【KIM KOO NTU Professor Lecture】 From Anti-Japan to Anti-China: South Koreans’ Changing Public Sentiments and Implications for the Indo-Pacific Region
【KIM KOO NTU Professor Lecture】 From Anti-Japan to Anti-China: South Koreans’ Changing Public Sentiments and Implications for the Indo-Pacific Region
Why is the prevailing resentment in South Korea directed towards China rather than Japan? Does China’s economic retaliation against South Korea’s deployment of missiles contribute to the growing anti-China sentiment among South Koreans? Or is the cultural war over the origin of kimchi also a factor? Perhaps this resentment is a natural reaction to anxiety about China’s rise. Regardless of these questions that may never be answered, what’s more important is how the significant shift in South Korea-China relations will influence the Indo-Pacific region and East Asian countries, including Taiwan.
This year we are honored to have Professor Gi-Wook Shin from Stanford University as our Kim Koo-NTU Professor. He will give a public lecture on Thursday, June 1st at Room 108, Social Sciences College, National Taiwan University. In this public lecture, he will explore the connection and interplay between South Koreans’ collective sentiments towards their neighbors and the geopolitics and international relations within the Indo-Pacific region.

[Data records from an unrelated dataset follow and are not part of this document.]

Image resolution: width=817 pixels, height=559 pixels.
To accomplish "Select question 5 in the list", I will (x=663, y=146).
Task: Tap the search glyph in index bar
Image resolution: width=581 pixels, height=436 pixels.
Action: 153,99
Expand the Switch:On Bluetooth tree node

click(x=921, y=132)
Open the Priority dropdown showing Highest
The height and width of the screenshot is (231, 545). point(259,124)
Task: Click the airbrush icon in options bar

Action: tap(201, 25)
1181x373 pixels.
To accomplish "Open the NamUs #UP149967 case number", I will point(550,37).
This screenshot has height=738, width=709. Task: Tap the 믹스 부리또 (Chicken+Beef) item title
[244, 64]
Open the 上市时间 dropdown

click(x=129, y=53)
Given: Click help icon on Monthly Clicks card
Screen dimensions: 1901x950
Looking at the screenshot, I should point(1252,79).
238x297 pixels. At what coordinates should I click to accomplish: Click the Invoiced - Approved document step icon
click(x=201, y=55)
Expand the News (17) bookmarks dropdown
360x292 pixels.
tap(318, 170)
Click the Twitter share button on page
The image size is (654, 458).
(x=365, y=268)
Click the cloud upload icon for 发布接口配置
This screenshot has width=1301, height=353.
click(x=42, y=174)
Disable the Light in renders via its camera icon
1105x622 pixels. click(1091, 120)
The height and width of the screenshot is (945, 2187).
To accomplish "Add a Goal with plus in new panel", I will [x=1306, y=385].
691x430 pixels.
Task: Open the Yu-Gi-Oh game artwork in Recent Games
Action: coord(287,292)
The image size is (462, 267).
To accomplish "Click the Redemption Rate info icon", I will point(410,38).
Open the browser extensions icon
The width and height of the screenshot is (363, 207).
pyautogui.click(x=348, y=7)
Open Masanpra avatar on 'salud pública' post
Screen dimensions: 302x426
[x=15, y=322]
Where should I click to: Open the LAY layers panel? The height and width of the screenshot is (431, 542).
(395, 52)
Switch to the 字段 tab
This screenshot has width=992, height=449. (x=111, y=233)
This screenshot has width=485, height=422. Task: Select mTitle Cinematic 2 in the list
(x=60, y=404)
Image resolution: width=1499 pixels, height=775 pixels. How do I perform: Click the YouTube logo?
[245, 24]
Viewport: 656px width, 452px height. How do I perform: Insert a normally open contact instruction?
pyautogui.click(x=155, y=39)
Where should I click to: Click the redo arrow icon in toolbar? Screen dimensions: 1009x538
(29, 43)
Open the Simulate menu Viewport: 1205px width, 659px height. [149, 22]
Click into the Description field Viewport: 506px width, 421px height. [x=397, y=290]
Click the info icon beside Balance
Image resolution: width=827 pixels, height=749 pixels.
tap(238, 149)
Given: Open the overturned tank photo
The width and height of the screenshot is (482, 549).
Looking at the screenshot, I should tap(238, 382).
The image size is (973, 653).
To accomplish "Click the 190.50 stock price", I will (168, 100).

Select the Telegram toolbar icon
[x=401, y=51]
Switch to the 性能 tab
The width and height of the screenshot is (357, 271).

The abstract of this public lecture is as follows:
South Korean public sentiment towards China has drastically deteriorated over the past few years, becoming even worse than sentiment toward Japan. In this talk, Professor Gi-Wook Shin will illuminate factors that contribute to Koreans’ negative views of China, from resentment towards economic retaliation over THAAD deployment to culture wars over hanbok and kimchi. He will draw comparisons to Koreans’ historically negative sentiments of Japan and anti-American sentiments of past decades, and discuss how these anti-China sentiments may play out in the Yoon Suk-Yeol administration’s policy towards China and the U.S.-ROK alliance. Finally, he will address the implications of Korea’s evolving views of China for the Indo-Pacific region, including Taiwan.
This lecture is a hybrid event, primarily held in person, but also allowing remote participation through online streaming. Please register early for this event to ensure you don’t miss out.
Professor Gi-Wook Shin is the William J. Perry Professor of Contemporary Korea in Sociology; senior fellow at the Freeman Spogli Institute for International Studies; the director of the Walter H. Shorenstein Asia-Pacific Research Center since 2005; and the founding director of the Korea Program, all at Stanford University. As a historical-comparative and political sociologist, his research has concentrated on social movements, nationalism, development, democracy, and international relations. He is the author/editor of twenty-five books and numerous articles. You can find more details here:
Gi-Wook SHIN’s BIOGRAPHY (https://aparc.fsi.stanford.edu/people/giwook_shin)
In Summer 2023, Professor Shin will launch the Stanford Next Asia Policy Lab (SNAPL) which is a new initiative committed to addressing emergent social, cultural, economic, and political challenges in Asia. Across four research themes– “Talent Flows and Development,” “Nationalism and Racism,” “U.S.-Asia Relations,” and “Democratic Crisis and Reform”–the lab will bring scholars on Asia to produce interdisciplinary, problem-oriented, policy-relevant, and comparative studies and publications.